# To do
Copy the line containing "Yelp (308, 2364)", then all lines after it up to and including the final line of the material, exactly and without additions.

# Records for the exercise

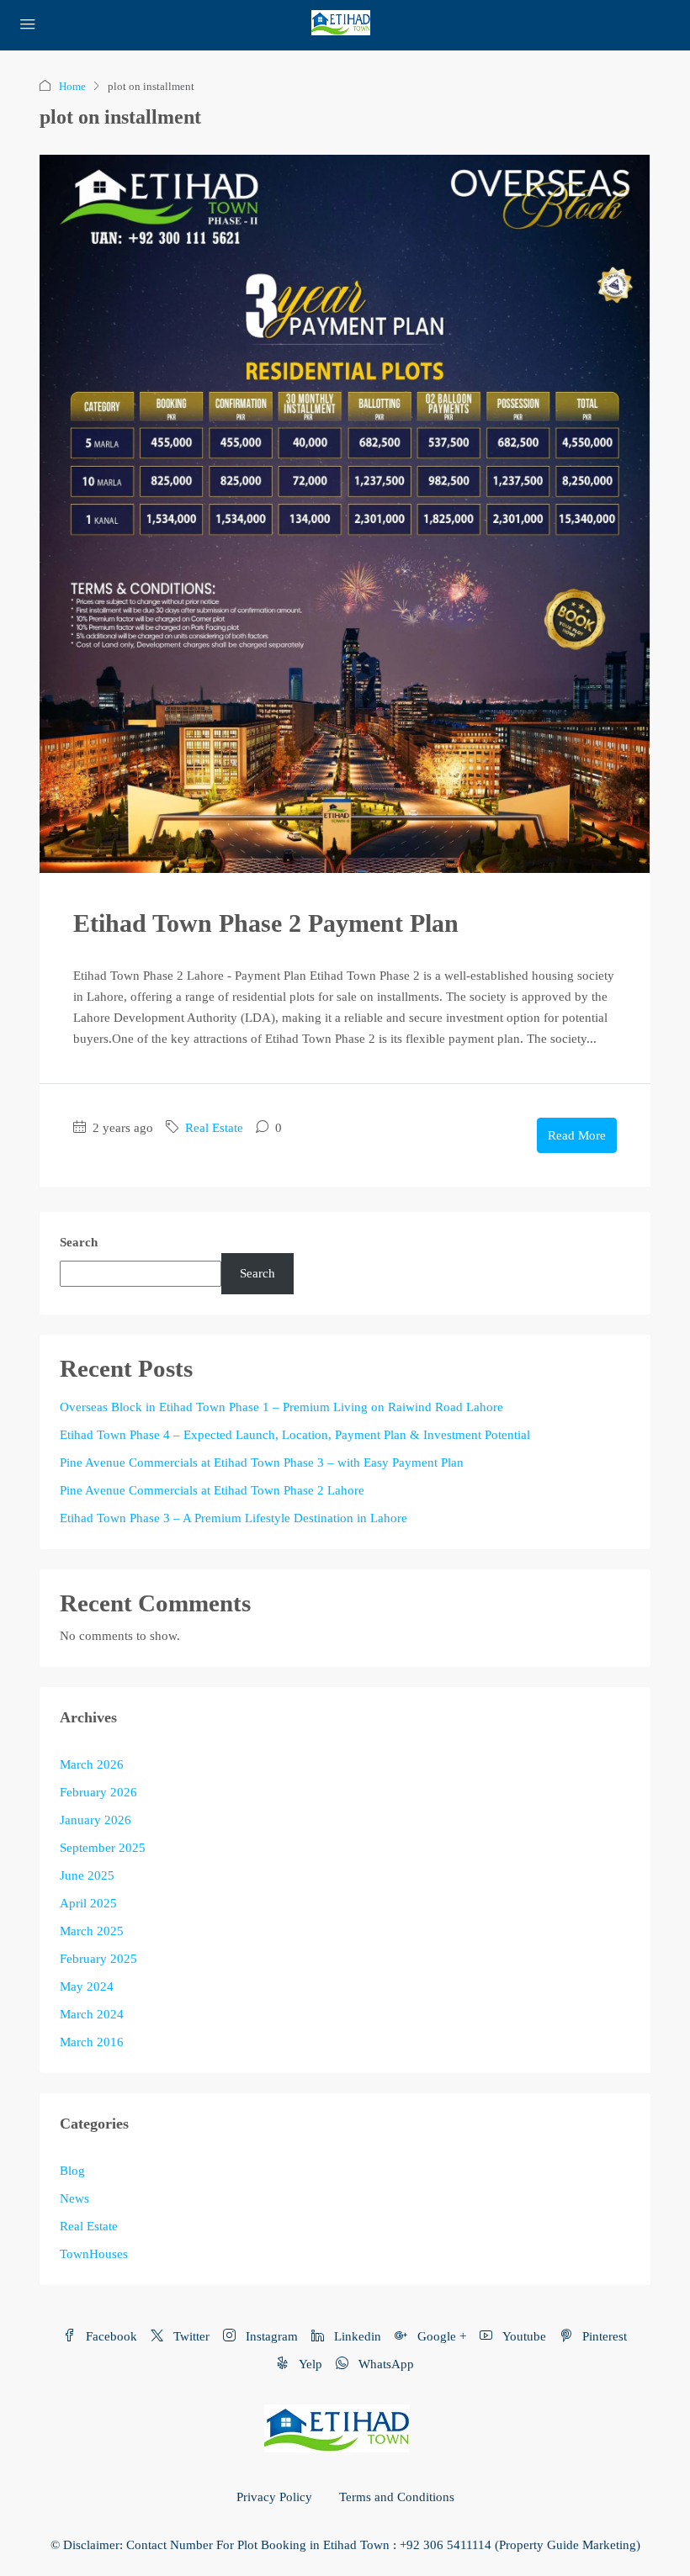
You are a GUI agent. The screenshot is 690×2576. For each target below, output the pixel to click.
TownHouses (94, 2254)
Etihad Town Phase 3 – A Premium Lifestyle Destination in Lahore (233, 1518)
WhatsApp (384, 2364)
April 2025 (88, 1903)
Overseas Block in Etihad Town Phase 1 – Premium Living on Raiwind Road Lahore (281, 1407)
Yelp (308, 2364)
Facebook (109, 2336)
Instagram (270, 2336)
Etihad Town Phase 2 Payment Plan (266, 923)
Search (79, 1242)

# Solution to the problem
Yelp (308, 2364)
Facebook (109, 2336)
Instagram (270, 2336)
Etihad Town Phase 2 Payment Plan (266, 923)
Search (79, 1242)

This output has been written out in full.